Mahşer’in Dört Atlısını betimleyen Alman Rönesansının büyük ustası Albrecht Dürer’in oyma baskısı

Bu kez, Ibáñez’in tarım kampları kurma amacı ile gittiği Arjantin ve diğer latin Amerikan ülkelerini uzun süren ziyareti ve akabinde Büyük Savaşın patladığı Orta Avrupadaki ikameti sırasındaki gözlemlerinin bir ürünü olarak 1916’da yazdığını ve 1921’de filme alındığına değindiğimiz ‘Los cuatro jinetes del Apocalipsis-Mahşer’in Dört Atlısı” eserinin özetini veriyoruz.

Önce Apokalipsden ne murad edildiğini açıklayalım. Yunanca “Apokaleptein= örtülü bir şeyi açmak, ifşa etmek” masdarından gelen Apokalipsis ‘vahiy’ demek olup, Yeni Ahid’in yani İnciller dizisinin son ekini oluşturan İncilci Yahyanın (Yuhanna) Vahiy Kitabının da Yunanca adıdır. Darwin’in “yaşam savaşı” olarak açıkladığı, insanlara çoğu defa dehşet, keder ve derin umutsuzluk veren doğal döngü bu kitabın 6.babında Tanrının gözde kişileri peygamberlerr ve azizlere gelen vahiylere göre insanların inanç ve iradelerinin denemesi olarak izah ediliyor. Tanrının sağ elinde tuttuğu parşömen tomarında (onun yedi ruhunu temsil eden) yedi mühür varmış (Yahudilikden gelen ve yedi mumlu şamdanla simgelenen inanç).

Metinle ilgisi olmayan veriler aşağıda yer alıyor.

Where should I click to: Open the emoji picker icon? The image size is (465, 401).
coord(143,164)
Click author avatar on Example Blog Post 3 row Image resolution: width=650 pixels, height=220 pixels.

Kurban edilmiş kuzu olarak temsil edilen İsa Mesih bunlardan ilk dört mühürü açıp okumuş. beyaz, kızıl, siyah ve mat atlara binen dört ifrit ‘Fetih’i, ‘Savaş’ı, ‘Açlık’ı ve ‘Ölüm’ü simgeliyormuş. Beşinci mühürün altında “Fetih” kurbanı boğazlanmış şehitlerin; altıncı mühürde doğal afetlerin; yedinci mühürde Son Yargı”nın yapılacağı “Hüküm Günü”nün (Rûz-i Mahşer)haberleri veriliyormuş. Son Yargıdan sonra İsa’nun hükmettiği bir Devr-i Saadet düzeni yaşanackmış. Bekleyelim görelim, bakalım, o günleri…

Boca bölgesindeki açık hava tangoları

Kitabın Türkçe çevirisinin adında ‘Vahiy’ yerine Mahşer kullanılası dilimizde “mahşer”in daha etki yaratıcı güçlü bir anlam taşımasından olacak.

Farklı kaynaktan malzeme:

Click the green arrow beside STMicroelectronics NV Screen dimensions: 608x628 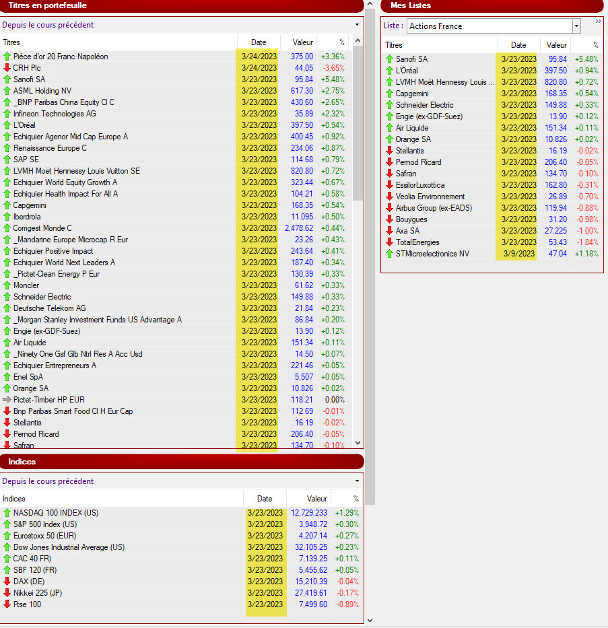(389, 254)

Her ne ise, Ibáñez’in, Arjantin ve I. Büyük Savaş deneyimini geçirmekde olan Avrupadaki gözlemlerinden kurguladığı öykü sadece dört atlının simgelediği kavramlar planındadır.

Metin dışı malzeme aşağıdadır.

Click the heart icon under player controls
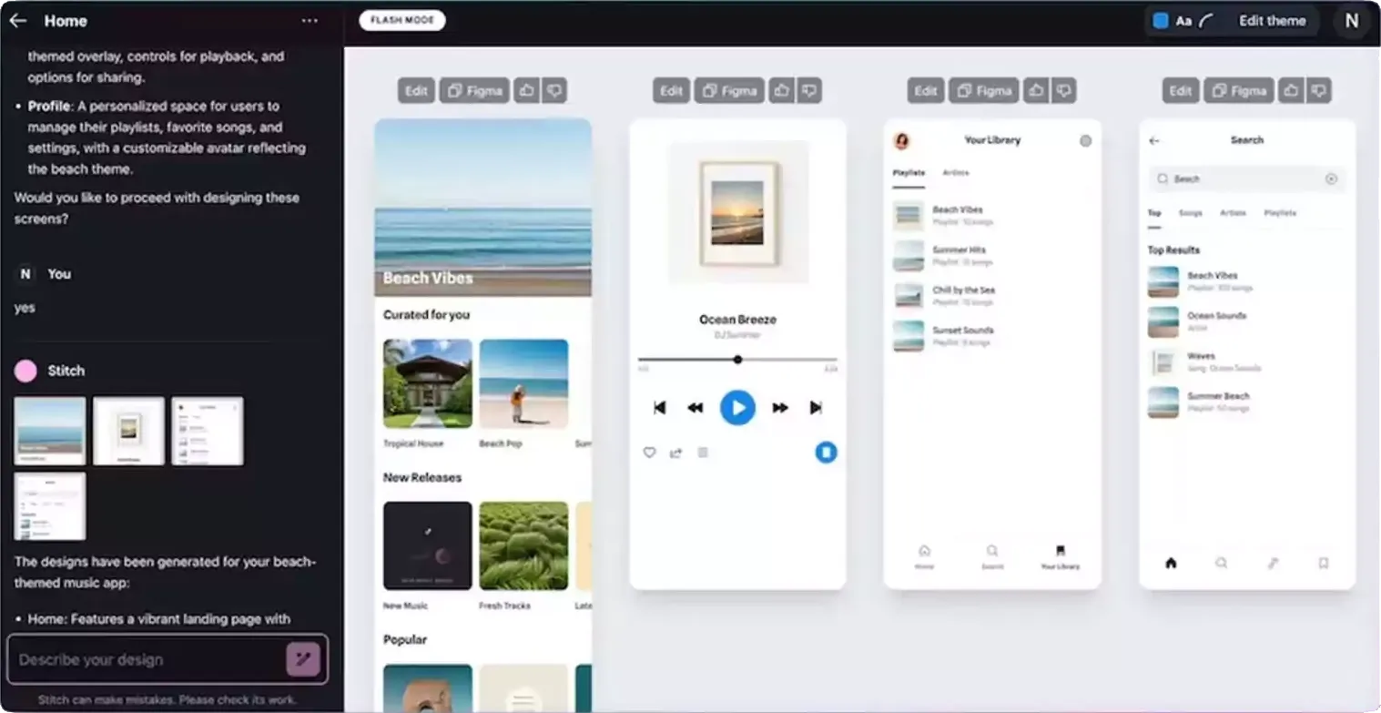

Kentaurus (Yunan mit’inde yarı insan yarı at yaratık) ünvanlı Julio Madariga çok çetin tabiatlı fakat sevilen, popüler Arjantinli bir toprak ağasıdır. Kendi hayvan çiftliğini Cennetin Dünyadaki modeli olarak tanımlar. Arjantinde Avrupanın her ülkesinden gelen göçmen halk vardır. Dolayısı ile kızlarından Elena Karl von Hartrott adında Almanyadan göçmüş Alman bir gençle, Luisa ise Fransız Marcelo Desnoyers ile evlenir. Madariga Alman damadını hiç sevmez; Fransız olanını ise açıkca el üstünde tutar; hele ondan torunu Julio’ya göz bebeği gibi bağlıdır; onu alabildiğine şımartır; bir play boy olarak yetiştirir. Marcelo-Luisa çiftinin bir de Sorbonne’da okuttukları Chi Chi adında kızları vardır. Elena-Karl Hartrott ise Heinrich, Gustav, Franz adında üç erkek çocuk sahibi olmuşlardır.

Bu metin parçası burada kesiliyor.